Federal contractors will soon be facing new pay equity disclosure requirements under a directive issued by the Office of Federal Contracts Compliance Programs (OFCCP). The OFCCP announced that it will require contractors to conduct pay equity analyses of their workforce and share those results with the OFCCP, even if attorney-client privilege would otherwise protect the analyses. The OFCCP’s initiative signals an aggressive new focus on pay equity and a willingness to press the bounds of the government’s regulatory authority. Contractors should carefully evaluate the OFCCP’s directive and prepare accordingly.

New Requirement: Conduct Pay Equity Audits

Current OFCCP regulations require a contractor to provide the OFCCP with compensation information at the time of an OFCCP compliance evaluation. The new requirement states that contractors must provide the OFCCP with pay equity audit analyses during the OFCCP’s audit process—effectively requiring contractors to conduct a pay equity audit of their workforce.

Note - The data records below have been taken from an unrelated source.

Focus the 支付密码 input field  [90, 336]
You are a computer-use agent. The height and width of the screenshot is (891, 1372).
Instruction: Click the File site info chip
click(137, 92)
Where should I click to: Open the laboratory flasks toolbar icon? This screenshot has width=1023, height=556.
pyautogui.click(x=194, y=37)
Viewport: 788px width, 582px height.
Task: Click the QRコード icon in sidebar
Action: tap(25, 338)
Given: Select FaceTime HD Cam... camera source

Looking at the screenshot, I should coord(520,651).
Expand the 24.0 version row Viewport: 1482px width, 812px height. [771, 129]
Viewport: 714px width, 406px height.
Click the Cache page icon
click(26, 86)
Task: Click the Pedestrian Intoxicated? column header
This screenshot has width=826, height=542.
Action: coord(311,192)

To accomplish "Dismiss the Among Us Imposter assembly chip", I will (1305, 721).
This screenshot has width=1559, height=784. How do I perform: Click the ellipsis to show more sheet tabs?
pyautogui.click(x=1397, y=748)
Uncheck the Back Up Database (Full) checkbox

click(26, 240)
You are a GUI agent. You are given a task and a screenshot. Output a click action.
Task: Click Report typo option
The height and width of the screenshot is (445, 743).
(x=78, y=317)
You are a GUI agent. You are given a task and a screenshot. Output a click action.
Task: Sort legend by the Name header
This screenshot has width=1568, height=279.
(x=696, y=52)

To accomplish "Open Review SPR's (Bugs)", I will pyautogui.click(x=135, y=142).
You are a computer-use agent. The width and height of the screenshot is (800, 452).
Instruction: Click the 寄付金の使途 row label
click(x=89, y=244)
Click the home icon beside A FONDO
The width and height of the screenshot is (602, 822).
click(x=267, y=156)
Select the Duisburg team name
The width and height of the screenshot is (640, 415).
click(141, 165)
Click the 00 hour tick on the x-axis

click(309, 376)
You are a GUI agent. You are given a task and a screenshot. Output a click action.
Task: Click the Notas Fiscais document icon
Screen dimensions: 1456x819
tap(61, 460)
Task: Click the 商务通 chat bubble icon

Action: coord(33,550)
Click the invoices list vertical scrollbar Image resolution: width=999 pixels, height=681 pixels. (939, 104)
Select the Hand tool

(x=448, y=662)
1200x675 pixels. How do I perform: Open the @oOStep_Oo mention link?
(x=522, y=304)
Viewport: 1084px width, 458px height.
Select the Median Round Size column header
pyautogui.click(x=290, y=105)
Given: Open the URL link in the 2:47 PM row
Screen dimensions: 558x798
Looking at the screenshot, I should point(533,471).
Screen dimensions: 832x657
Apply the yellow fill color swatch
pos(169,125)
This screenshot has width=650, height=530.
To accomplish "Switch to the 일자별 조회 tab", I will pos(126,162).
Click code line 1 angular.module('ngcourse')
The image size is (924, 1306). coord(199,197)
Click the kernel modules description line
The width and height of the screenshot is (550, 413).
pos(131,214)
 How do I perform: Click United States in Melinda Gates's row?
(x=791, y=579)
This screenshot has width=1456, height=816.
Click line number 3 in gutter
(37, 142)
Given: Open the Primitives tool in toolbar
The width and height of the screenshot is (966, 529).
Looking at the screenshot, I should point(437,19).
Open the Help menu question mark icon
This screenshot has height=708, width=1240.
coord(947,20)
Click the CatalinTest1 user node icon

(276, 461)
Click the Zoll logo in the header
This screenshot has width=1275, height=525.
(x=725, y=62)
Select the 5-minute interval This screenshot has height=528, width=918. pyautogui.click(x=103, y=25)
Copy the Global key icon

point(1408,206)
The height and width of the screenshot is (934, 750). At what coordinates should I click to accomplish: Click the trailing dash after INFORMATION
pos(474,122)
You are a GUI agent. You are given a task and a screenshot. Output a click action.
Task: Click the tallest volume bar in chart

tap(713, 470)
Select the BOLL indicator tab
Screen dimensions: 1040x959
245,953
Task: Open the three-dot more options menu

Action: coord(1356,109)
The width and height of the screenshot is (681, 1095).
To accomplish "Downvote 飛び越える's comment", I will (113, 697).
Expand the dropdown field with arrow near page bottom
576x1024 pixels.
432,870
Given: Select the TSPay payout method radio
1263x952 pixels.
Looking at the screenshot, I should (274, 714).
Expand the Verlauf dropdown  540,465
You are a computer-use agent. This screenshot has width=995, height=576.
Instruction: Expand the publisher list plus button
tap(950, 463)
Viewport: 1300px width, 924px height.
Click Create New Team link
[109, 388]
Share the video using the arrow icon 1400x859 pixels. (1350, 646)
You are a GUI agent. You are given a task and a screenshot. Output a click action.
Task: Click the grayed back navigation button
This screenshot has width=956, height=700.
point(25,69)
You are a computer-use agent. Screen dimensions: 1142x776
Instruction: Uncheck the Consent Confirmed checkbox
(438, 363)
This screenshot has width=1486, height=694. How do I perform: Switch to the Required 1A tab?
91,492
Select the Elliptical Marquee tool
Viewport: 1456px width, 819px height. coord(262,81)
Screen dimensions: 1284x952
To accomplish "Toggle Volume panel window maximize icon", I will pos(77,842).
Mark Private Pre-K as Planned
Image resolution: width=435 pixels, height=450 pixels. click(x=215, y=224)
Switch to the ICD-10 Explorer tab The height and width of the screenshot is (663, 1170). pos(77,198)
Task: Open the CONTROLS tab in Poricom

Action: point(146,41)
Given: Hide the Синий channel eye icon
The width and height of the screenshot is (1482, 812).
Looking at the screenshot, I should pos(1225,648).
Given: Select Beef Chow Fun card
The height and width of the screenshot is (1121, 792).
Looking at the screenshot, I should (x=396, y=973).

New Requirement: Share Audit Information

Most pay equity audit analyses are protected by the attorney-client privilege and thus exempt from disclosure to government entities. The OFCCP is now taking the position that because the audit in question is statutorily required, the contractor may not assert the attorney-client privilege and must turn that audit over to the OFCCP. To say the least, this is an aggressive interpretation of the OFCCP’s power to force contractors to disclose potentially privileged information.

What’s Next?

The OFCCP’s new regulations will likely be subject to challenge. Federal courts have enjoined most of the new regulatory requirements of the Biden Administration, and the OFCCP’s new regulations are likely to be challenged, as well. In the meantime, however, federal contractors would be well advised to prepare for potential OFCCP audits by:

  • conducting a pay equity audit that is protected by the attorney-client privilege and that the contractor does not plan to share with the OFCCP;
  • remediating any pay inequities discovered by that audit; and
  • conducting a second pay equity audit that the contactor would feel comfortable sharing with the OFCCP.

A challenge to the OFCCP requirements may make these steps unnecessary, but contractors should be prepared.